A constructive approach to selective risk control

Zijun Gao,Wenjie Hu,Qingyuan Zhao
2024-01-30
Abstract:Many modern applications require the use of data to both select the statistical tasks and make valid inference after selection. In this article, we provide a unifying approach to control for a class of selective risks. Our method is motivated by a reformulation of the celebrated Benjamini-Hochberg (BH) procedure for multiple hypothesis testing as the iterative limit of the Benjamini-Yekutieli (BY) procedure for constructing post-selection confidence intervals. Although several earlier authors have made noteworthy observations related to this, our discussion highlights that (1) the BH procedure is precisely the fixed-point iteration of the BY procedure; (2) the fact that the BH procedure controls the false discovery rate is almost an immediate corollary of the fact that the BY procedure controls the false coverage-statement rate. Building on this observation, we propose a constructive approach to control extra-selection risk (selection made after decision) by iterating decision strategies that control the post-selection risk (decision made after selection), and show that many previous methods and results are special cases of this general framework. We further extend this approach to problems with multiple selective risks and demonstrate how new methods can be developed.

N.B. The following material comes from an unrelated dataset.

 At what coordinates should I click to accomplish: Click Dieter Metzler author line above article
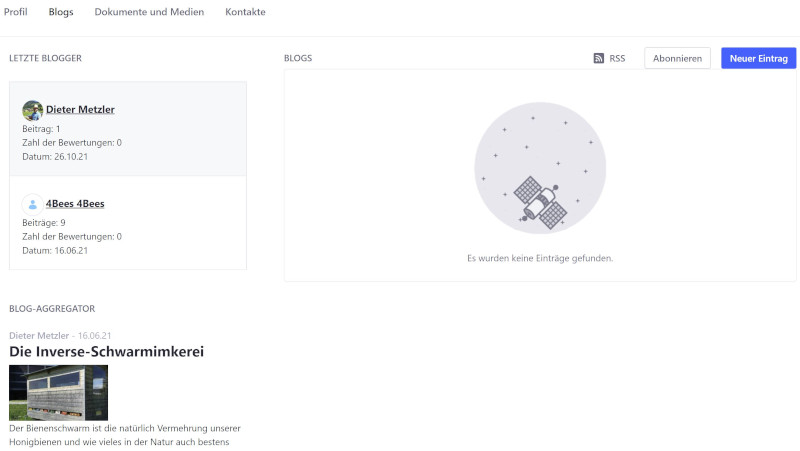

Our development leads to two surprising results about the BH procedure: (1) in the context of one-sided location testing, the BH procedure not only controls the false discovery rate at the null but also at other locations for free; (2) in the context of permutation tests, the BH procedure with exact permutation p-values can be well approximated by a procedure which only requires a total number of permutations that is almost linear in the total number of hypotheses.
Methodology,Statistics Theory,Applications,Computation
What problem does this paper attempt to address?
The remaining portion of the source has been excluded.